Chiriaco summit (see pictures above) has always been a favorite stopping place for me. It lies almost midway between Phoenix and Los Angeles. It is east of Palm Springs and in the middle of nowhere. There are no subdivisions, no ranch houses, no other stores, restaurants or stops within miles of place. It is a little Oasis with a C store, a restaurant with good food and the Patton museum It is still run by the Chiriaco family. Joe Chiriaco, the founder came west in 1927 to see Alabama play Stanford in the Rose bowl. He never returned to Alabama, but found employment with the LA Bureau of Water and Power as a surveyor. He made his first trek into the desert when his work brought him into a desert area known as Shaver Summit. After several years he gave up his job with the Bureau and settled down at the Shaver Summit site, which he later purchased from J.E. Cram of Mentone, California.
In the early 1900's there was a gravel road out of Box Canyon that passed by Shaver Summit, running east toward Blythe. With rumors of a new paved road between Indio and Phoenix, Joe began constructing a building, and on August 15, 1933, Joe Chiriaco opened his gas station and general store. He had one dollar in his cigar box till, and that dollar remains at the Summit. That same day, the new two-lane blacktop to U.S. 60 also opened, passing in front of Shaver Summit. The gas station thrived and Joe married a beautiful blonde Norwegian nurse from Minnesota named Ruth Bergseid, who worked at the Coachella Valley Hospital in Indio. They married June 25, j1934. Those first days were primitive, gas lights, generators for power, a limited supply of water and long 18 hour days. And no air conditioning. The generators were used until June 21, 2000 when commercial power finally reached the Summit.

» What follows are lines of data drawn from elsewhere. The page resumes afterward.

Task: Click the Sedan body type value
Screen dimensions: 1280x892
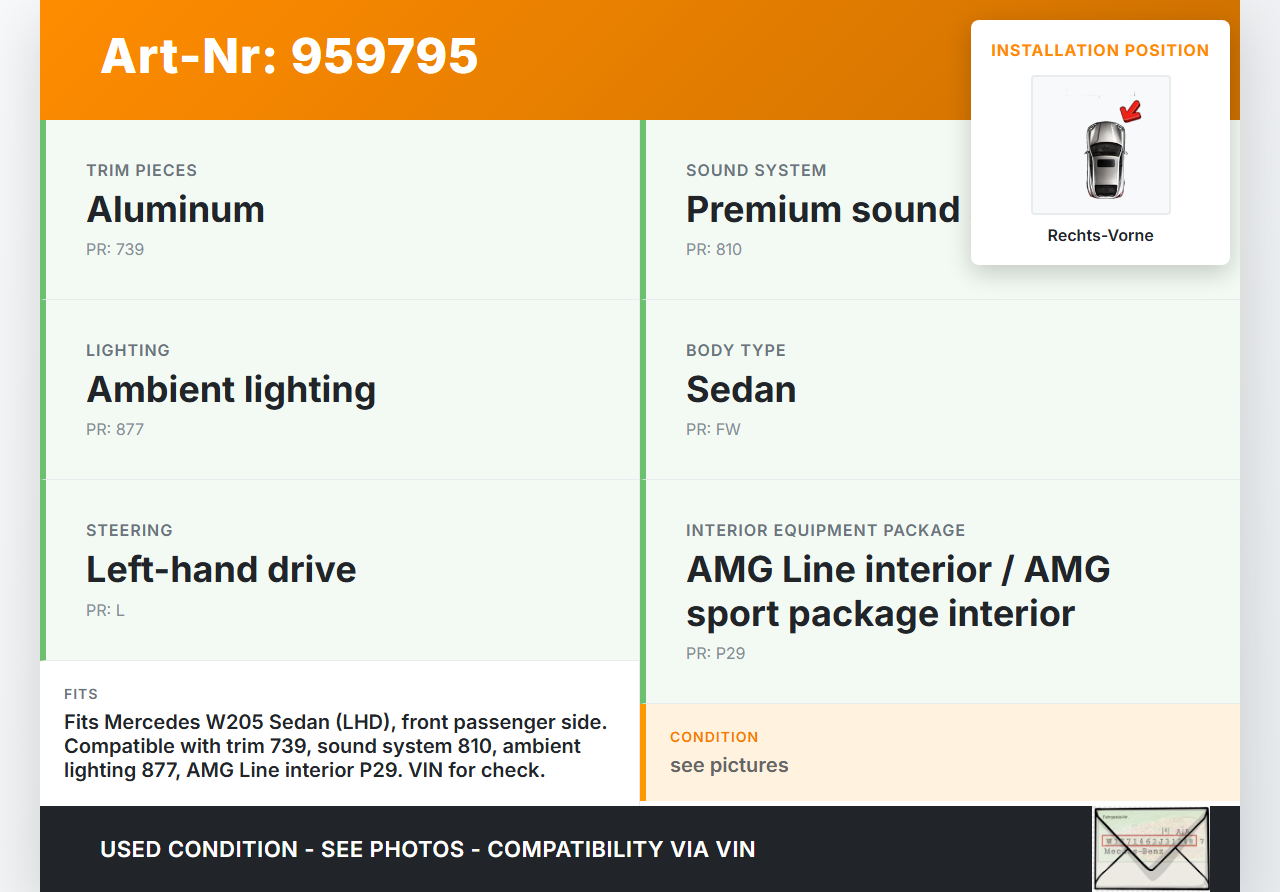Action: (x=741, y=390)
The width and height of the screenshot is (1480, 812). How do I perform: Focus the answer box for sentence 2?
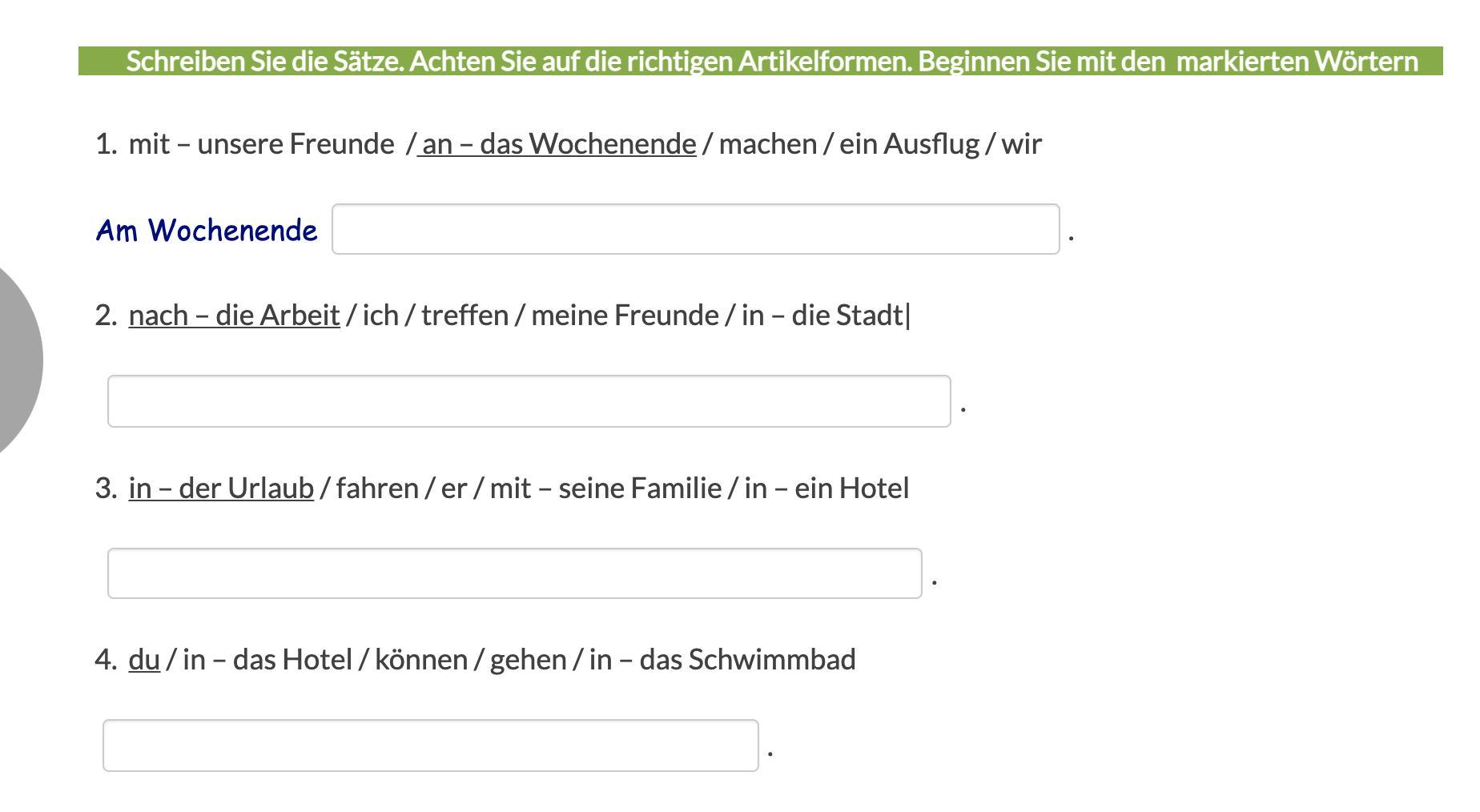529,401
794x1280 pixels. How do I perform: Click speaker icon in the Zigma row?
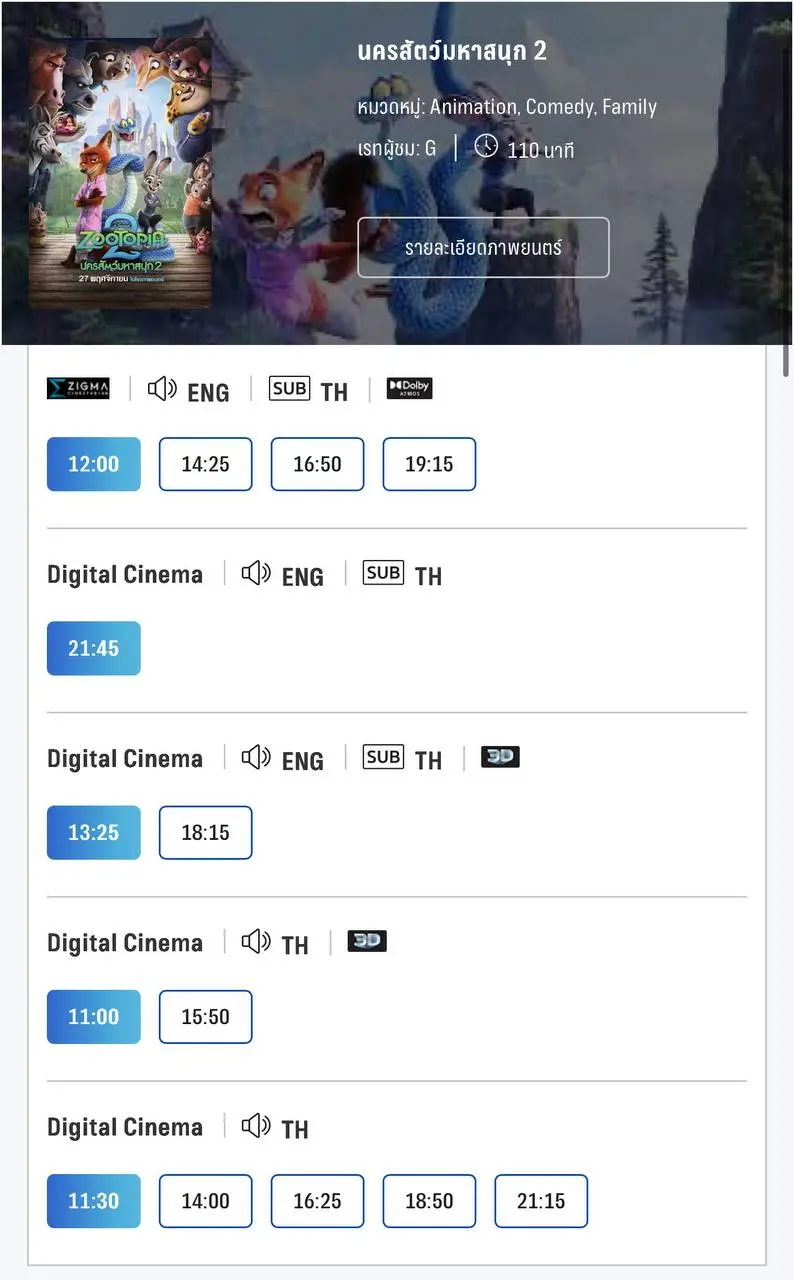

In the Spring of 1942, General George S. Patton established the Desert Training Center with its headquarters at Camp Young adjacent to Shaver Summit. Joe's store was the only oasis for the soldiers and drew the men like bees to blossoms. In 1945, Joe and Ruth established a rugged memorial to General Patton and the Desert Training Center. Today there is a modern, marvelous musuem which honors the Great American Hero. In 1958, with the establishment of a rural branch of the U.S. Post Office, Shaver's Summit was changed to Chiriaco Summit. Joe and Ruth are gone, passing away within months of each other in 1996. The family continues to carry on, serving the traveling public on wheels. On any day, but especially weekends and holidays, you will find the place packed with both cars and 18 wheelers. If you go from Phoenix to LA on I - 10, stop in. You won't regret it.